* [INSTRUCTIONS]:
A: In the bidder's statement excerpt, for how long must the Escrowed Shareholders' Brightstar Shares be escrowed after completion of the Offers?
B: Write out the part of the bidder's statement excerpt starting with "Each of the JLM" and going on through "and absolute discretion).".
C: Extend the bidder's statement excerpt, picking up after its final sentence.

SBM Tripartite Agreements
(section 7(f) of Annexure B)
The SBM Tripartite Agreements being executed by the
parties to them and are or become subject only to the
Minimum Acceptance Condition and Brightstar
Shareholder Approval.
JLM Option Cancellation Deeds
(section 7(g) of Annexure B)
Each of the JLM Option Cancellation Deeds being
executed by the parties to them and is or becomes subject
only to the Minimum Acceptance Condition and Brightstar
Shareholder Approval.
Escrow Agreements
(section 7(h) of Annexure B)
Before the end of the Offer Period, each of the Escrowed
Shareholders having executed voluntary escrow deeds,
pursuant to which they each agree for their Brightstar
Shares (and any Brightstar Shares issued on exercise of
their Brightstar Options) to be escrowed for 12 months
following completion of the Offers, on terms acceptable to
Brightstar (in its sole and absolute discretion).

Accordingly, the Share Offer is free from the above Share Offer Conditions.

4. Purpose

This First Supplementary Bidder’s Statement amends the Bidder’s Statement as set out in Section 5 to Section 8 (inclusive) below.

* [STORED ROWS]:
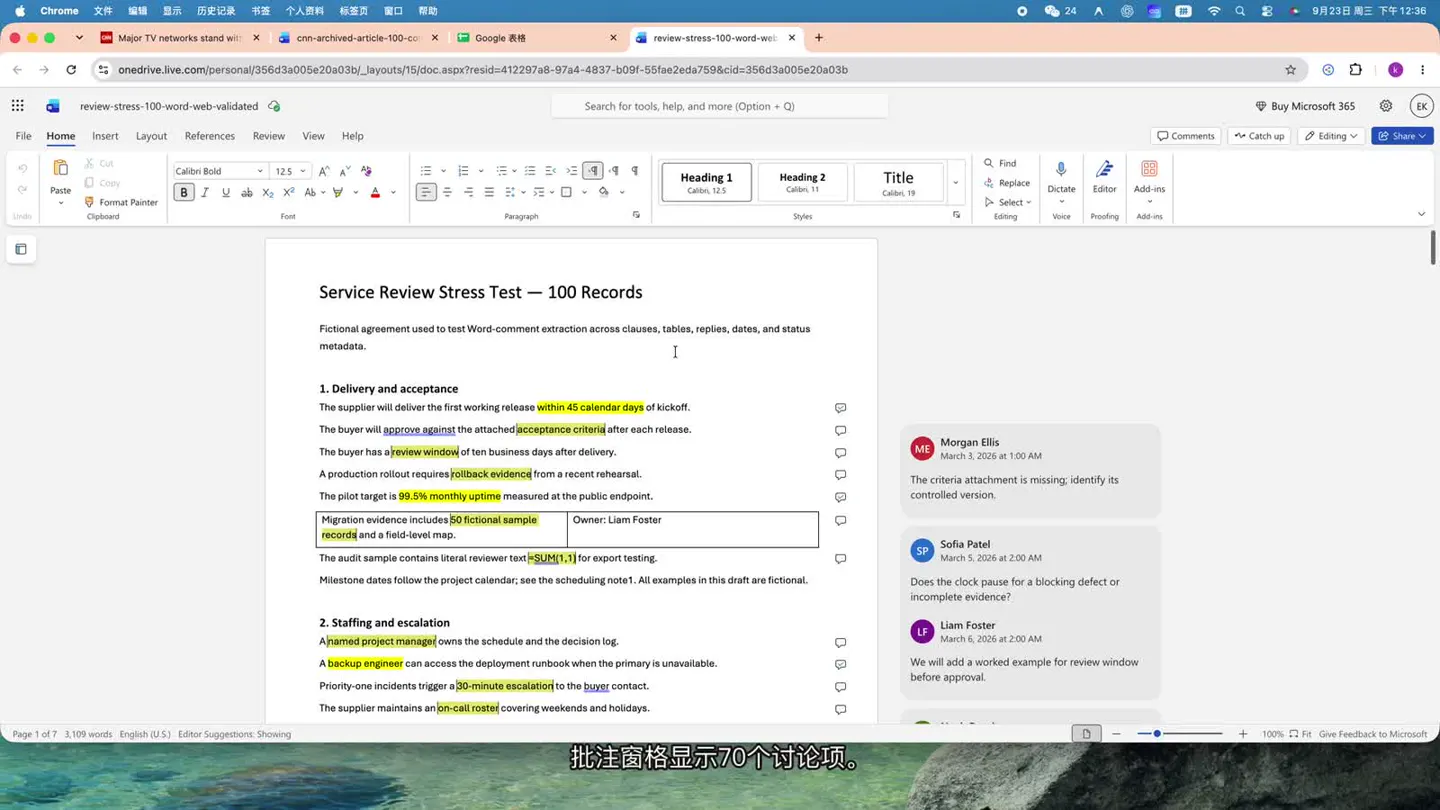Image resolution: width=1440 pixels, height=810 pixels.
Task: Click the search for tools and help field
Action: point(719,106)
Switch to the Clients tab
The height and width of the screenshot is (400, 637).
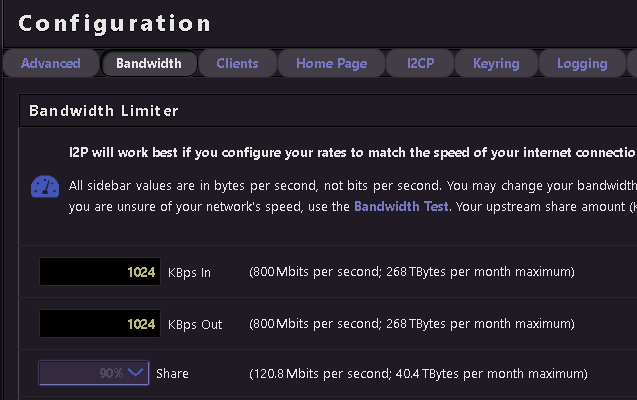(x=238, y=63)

* * *

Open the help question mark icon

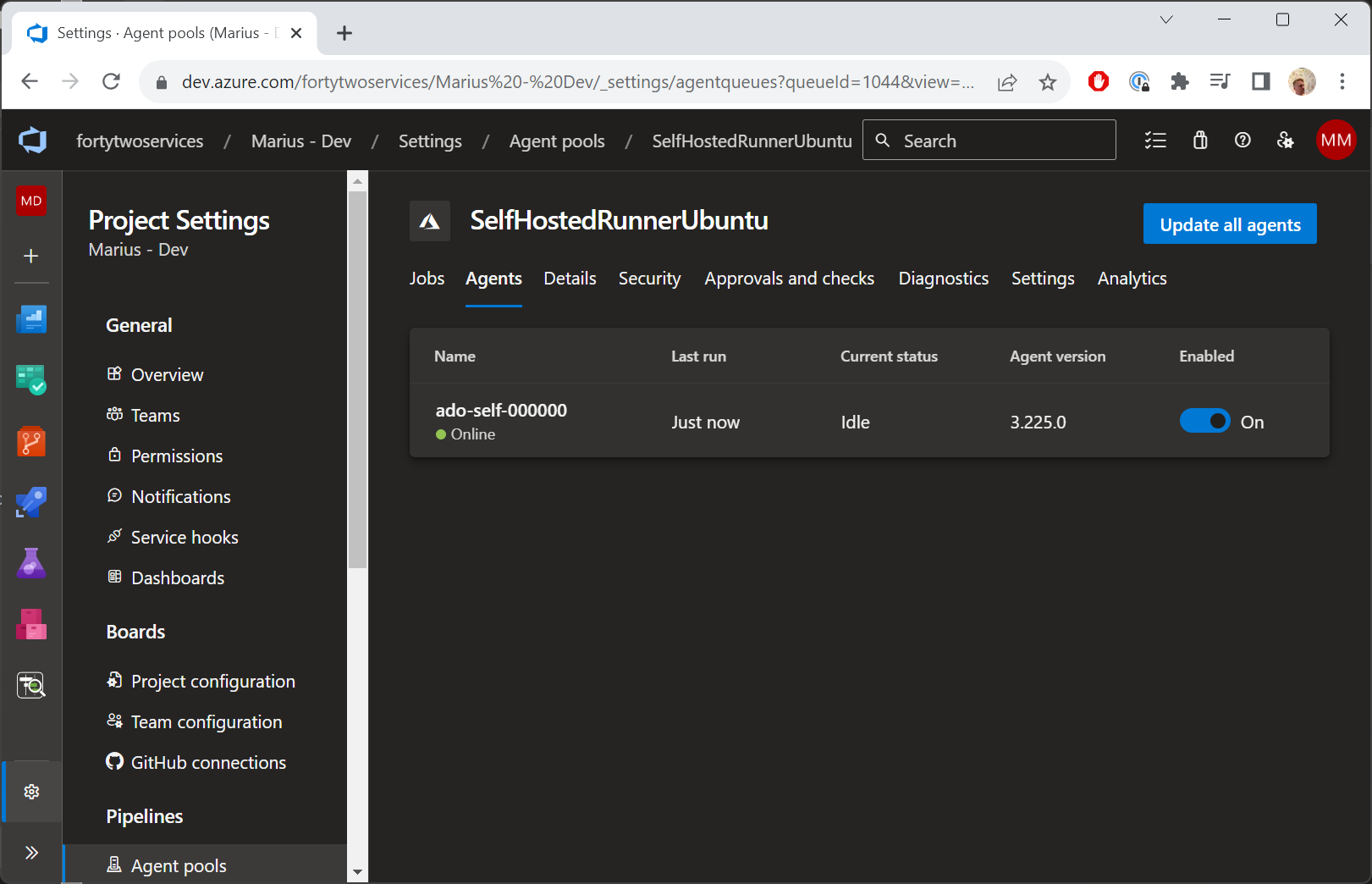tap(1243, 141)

--

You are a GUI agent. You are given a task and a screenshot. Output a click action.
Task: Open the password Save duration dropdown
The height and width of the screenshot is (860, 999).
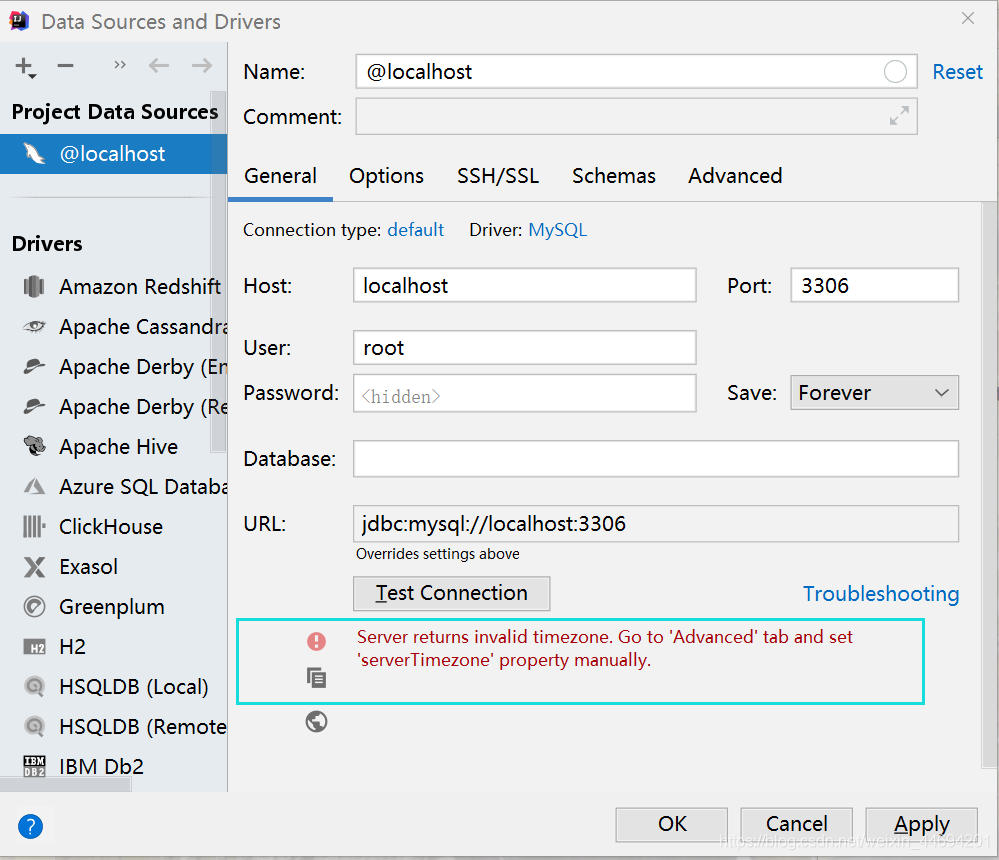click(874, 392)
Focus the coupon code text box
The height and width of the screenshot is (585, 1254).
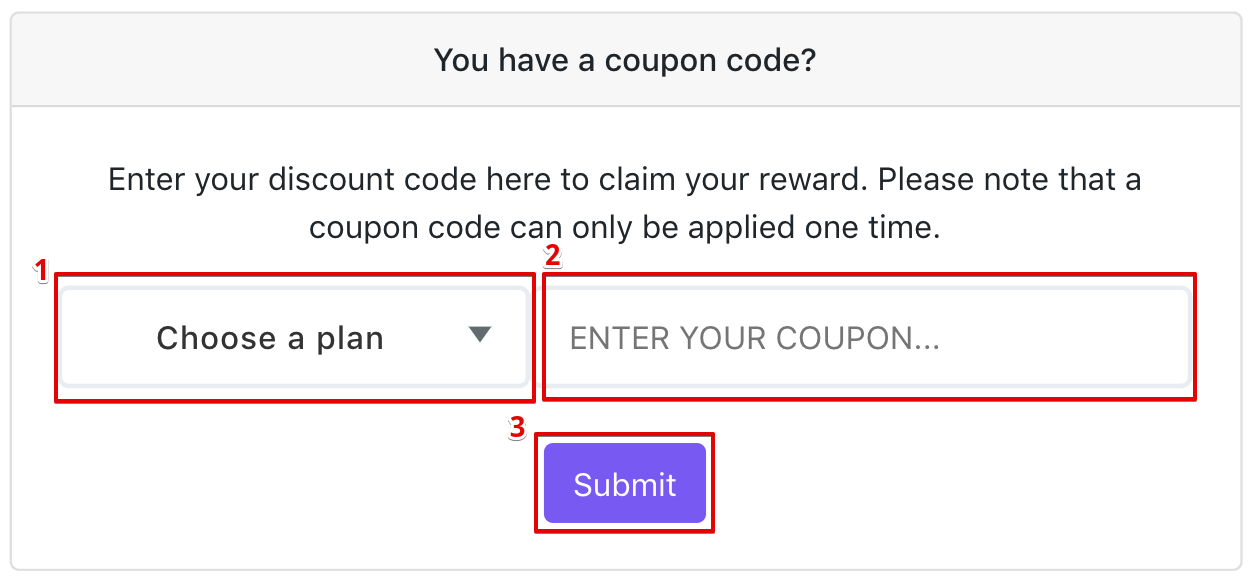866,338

* [OUTPUTS]:
A: 12 months

B:
Each of the JLM Option Cancellation Deeds being
executed by the parties to them and is or becomes subject
only to the Minimum Acceptance Condition and Brightstar
Shareholder Approval.
Escrow Agreements
(section 7(h) of Annexure B)
Before the end of the Offer Period, each of the Escrowed
Shareholders having executed voluntary escrow deeds,
pursuant to which they each agree for their Brightstar
Shares (and any Brightstar Shares issued on exercise of
their Brightstar Options) to be escrowed for 12 months
following completion of the Offers, on terms acceptable to
Brightstar (in its sole and absolute discretion).

C:
5. Section 7.2

The third paragraph in Section 7.2(a) of the Bidder’s Statement is deleted and replaced with the following:

In Q1 2024, Brightstar commenced and successfully completed its maiden diamond drilling program at the Cork Tree Well Project. Drillholes are to provide samples for metallurgical testing and geotechnical assessment with 20 holes completed for 2,050m of HQ and PQ drill core. Once results are analysed, the information from these holes will be incorporated into the pre-feasibility study that is currently underway.

6. Section 7.11

Paragraph (a) of Section 7.11 of the Bidder’s Statement is amended by deleting the phrase “ (being 5.00pm (WST) on the date which is 5 Business Days after the commencement of the Offer Period) ” and replacing with “ (being 5.00pm (Perth time) on the date which is 21 calendar days after the commencement of the Offer Period or such other date as Brightstar and SBM consider reasonable and necessary) ”.

As at the date of this First Supplementary Bidder’s Statement, Brightstar confirms that SBM has not accepted the Share Offer in respect of 29,957,157 Linden Shares held by SBM (the subject of the Pre-Bid Acceptance Agreement).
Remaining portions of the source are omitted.